Ao suspender o programa de reassentamento de refugiados nos EUA, o presidente Donald Trump vira as costas para as pessoas em maior necessidade. Essas são pessoas que já foram submetidas a um procedimento de “exame extremo” para garantir que não representam uma ameaça para os Estados Unidos e também que tenham cumprido a norma prevista na legislação norte-americana de serem “refugiados com especial preocupação humanitária para os Estados Unidos”.

Sírios chegam a um campo de deslocados internos nos arredores da cidade de Azaz, a 5 quilômetros ao sul de Bab al-Salam e do posto fronteiriço fechado em Öncüpınar na Turquia em 6 de fevereiro de 2016.

 

© 2016 Reuters

O fato é que no âmbito do programa existente, refugiados que não podem ser examinados, simplesmente não entram. Aqueles que foram admitidos no programa foram submetidos um escrutínio mais intenso do que os 181 milhões de visitantes e imigrantes que entram nos Estados Unidos todos os anos.
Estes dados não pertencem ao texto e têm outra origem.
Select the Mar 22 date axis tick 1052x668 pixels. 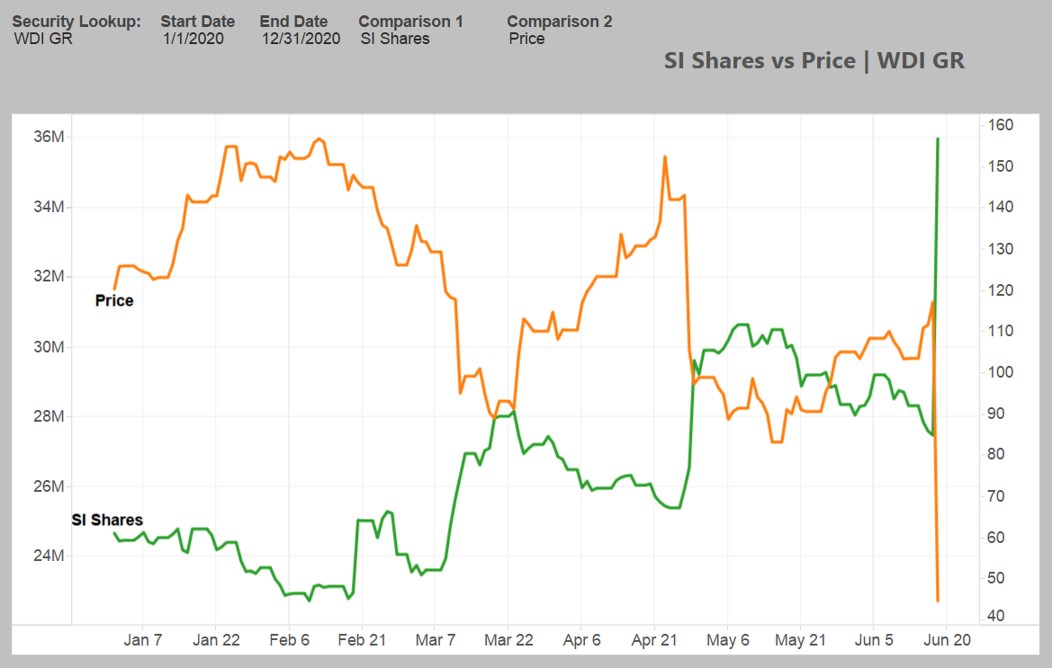508,640
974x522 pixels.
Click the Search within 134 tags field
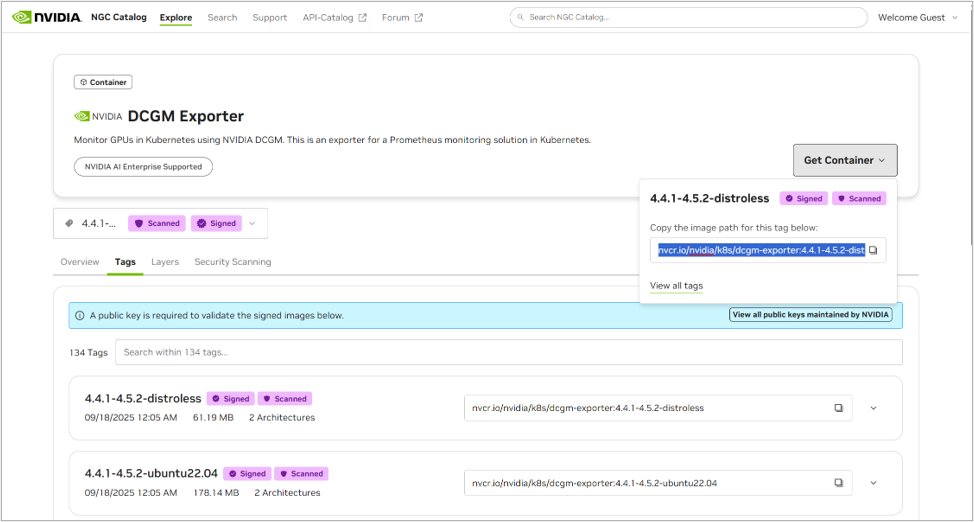[x=508, y=352]
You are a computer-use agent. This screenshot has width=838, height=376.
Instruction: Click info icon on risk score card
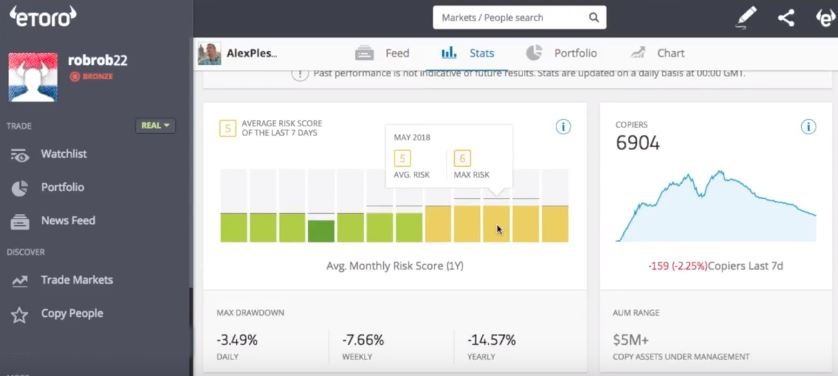pyautogui.click(x=563, y=127)
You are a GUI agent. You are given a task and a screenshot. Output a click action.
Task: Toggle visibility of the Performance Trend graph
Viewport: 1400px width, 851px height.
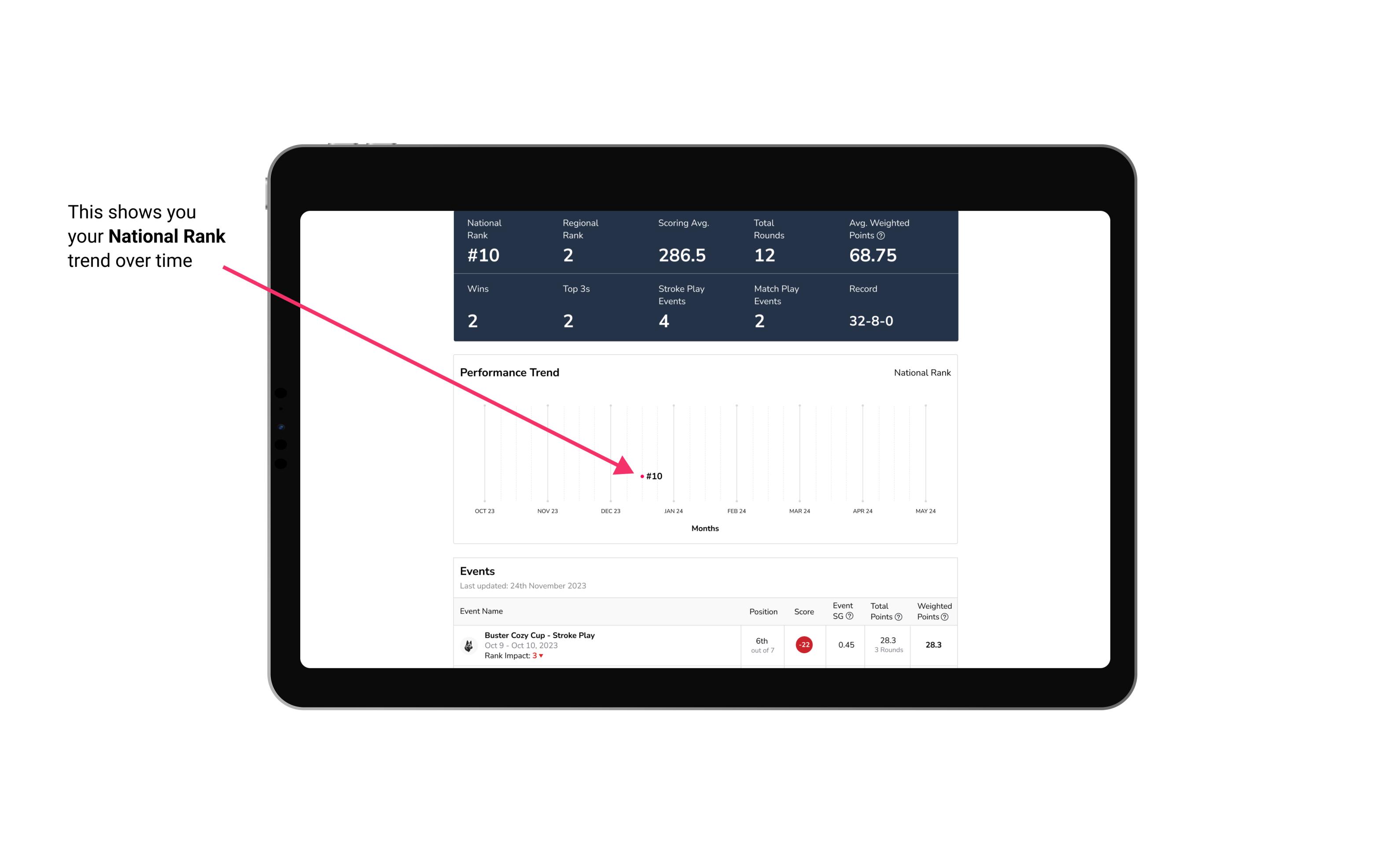click(922, 372)
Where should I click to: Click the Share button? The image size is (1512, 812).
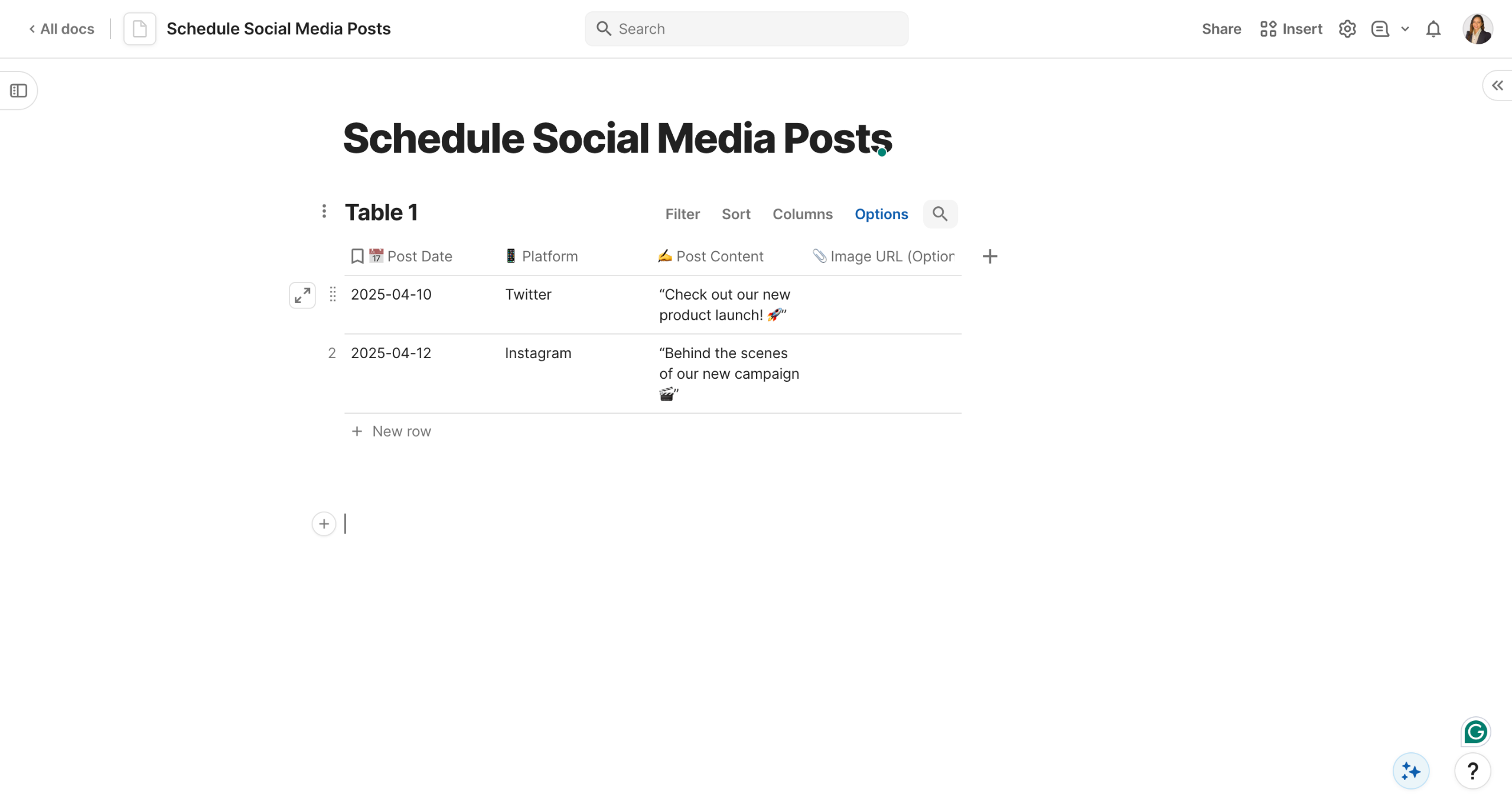click(1221, 29)
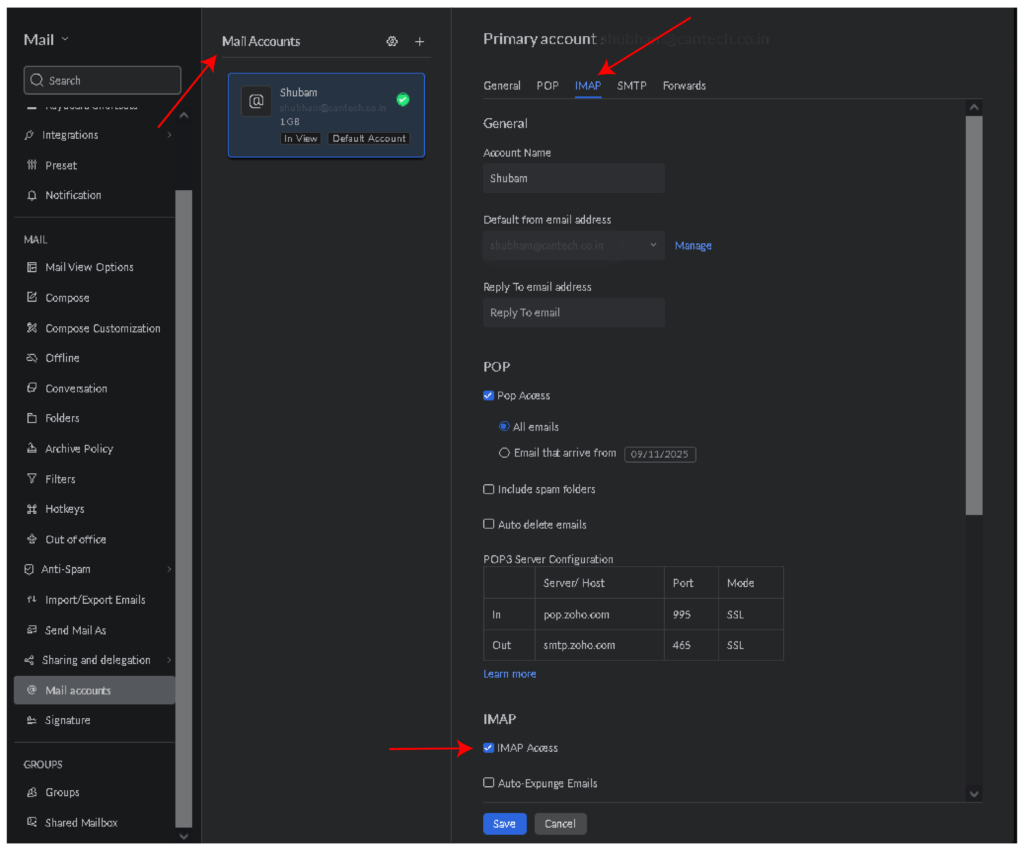Click the Filters funnel icon in sidebar
This screenshot has height=852, width=1024.
click(x=32, y=479)
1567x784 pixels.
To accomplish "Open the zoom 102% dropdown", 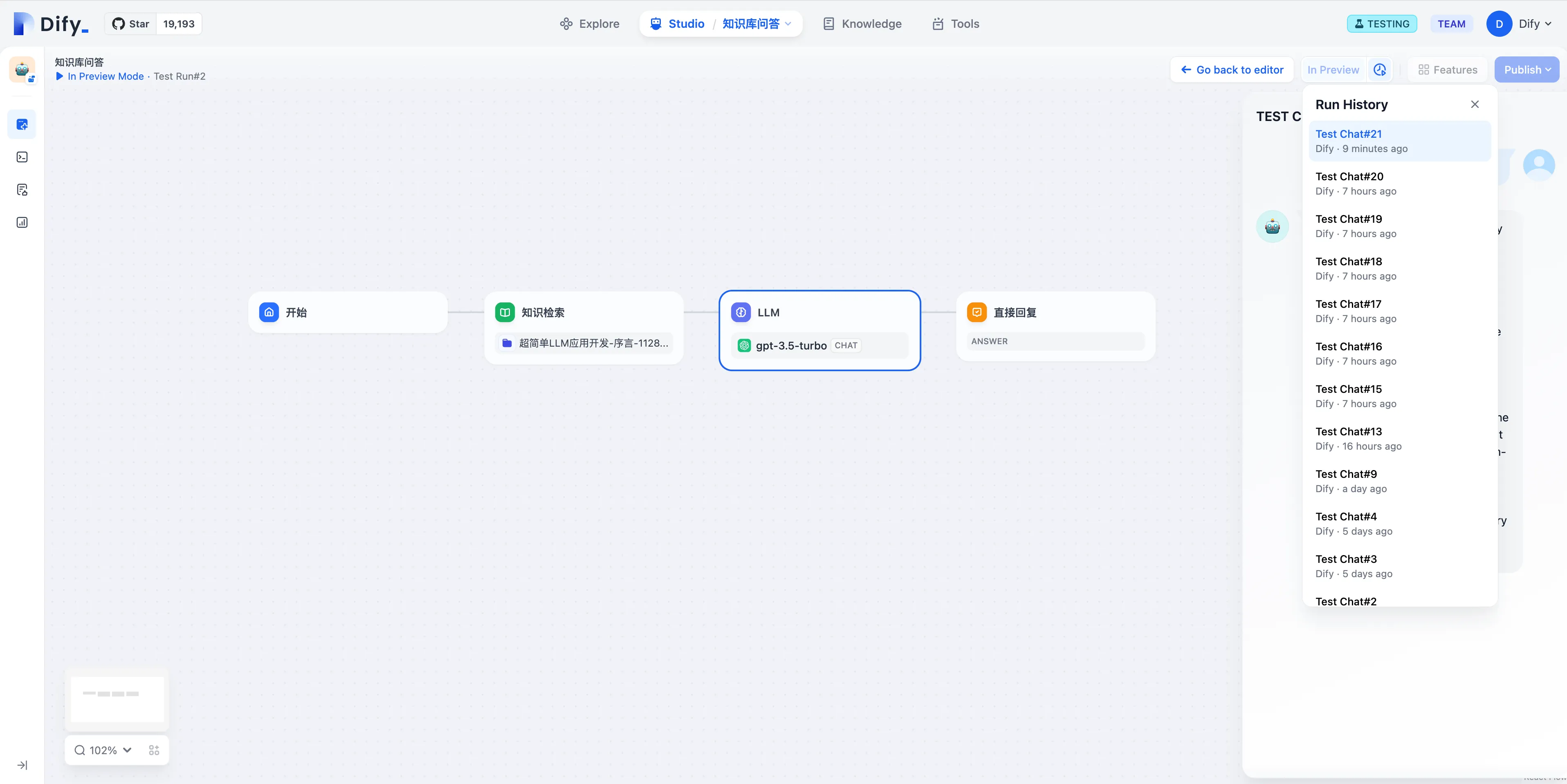I will coord(103,750).
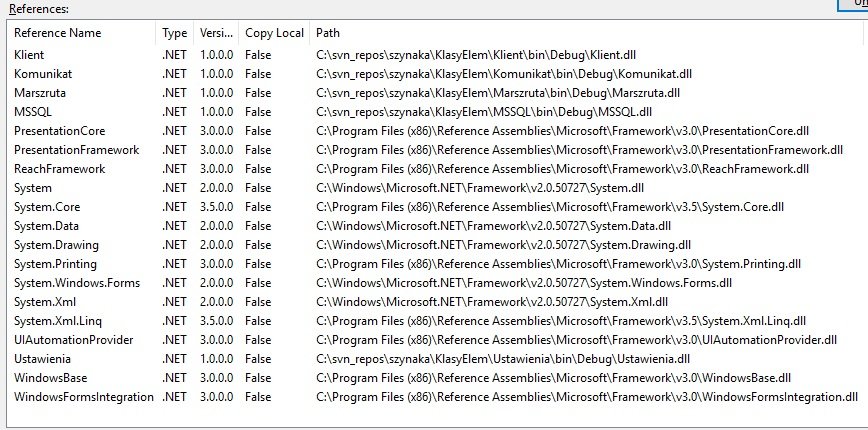Select the Klient reference row
Screen dimensions: 868x430
point(30,55)
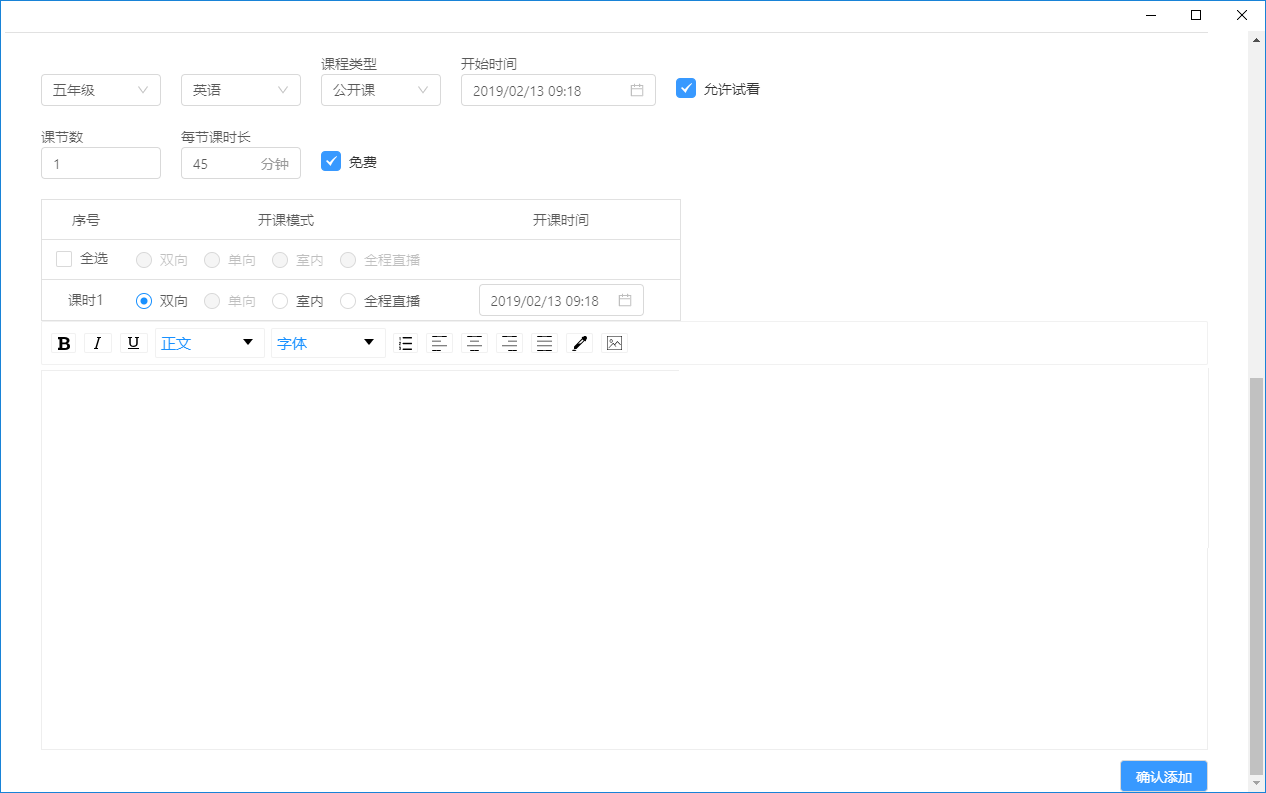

Se os refugiados não são identificados diretamente pelas embaixadas dos EUA, a agência da ONU para os refugiados (ACNUR) faz primeiro a sua própria investigação minuciosa, incluindo uma triagem de segurança. Apenas 1 por cento dos refugiados de todo mundo são de fato reassentados, e aqueles poucos afortunados não escolhem seu país de reassentamento. O ACNUR faz essa escolha. Como o ACNUR conhece os rígidos requisitos e prioridades de segurança dos EUA, somente encaminha ao país os refugiados que acredita que atendem a esses critérios.

No entanto, a decisão de admitir essa pessoa nos Estados Unidos é inteiramente do governo norte-americano. A verificação de segurança inclui uma extensa investigação pelo Departamento de Segurança Interna, o Departamento Federal de Investigação, o Centro Nacional Antiterrorismo e outras agências. O refugiado passa por múltiplas e sobrepostas entrevistas, obstáculos de processamento, checagem biométrica da Interpol, bem como exames médicos, um processo que normalmente leva cerca de dois anos. O menor motivo de preocupação interrompe o processo.

Nenhum sistema é 100 por cento seguro. Mas o alarmismo de Trump sobre os refugiados está fora de qualquer relação com a realidade: dos quase 800 mil refugiados reassentados nos EUA desde 11 de setembro de 2001, apenas três foram presos por planejarem atividades terroristas e nenhum deles envolveu planos de ataques dentro dos Estados Unidos.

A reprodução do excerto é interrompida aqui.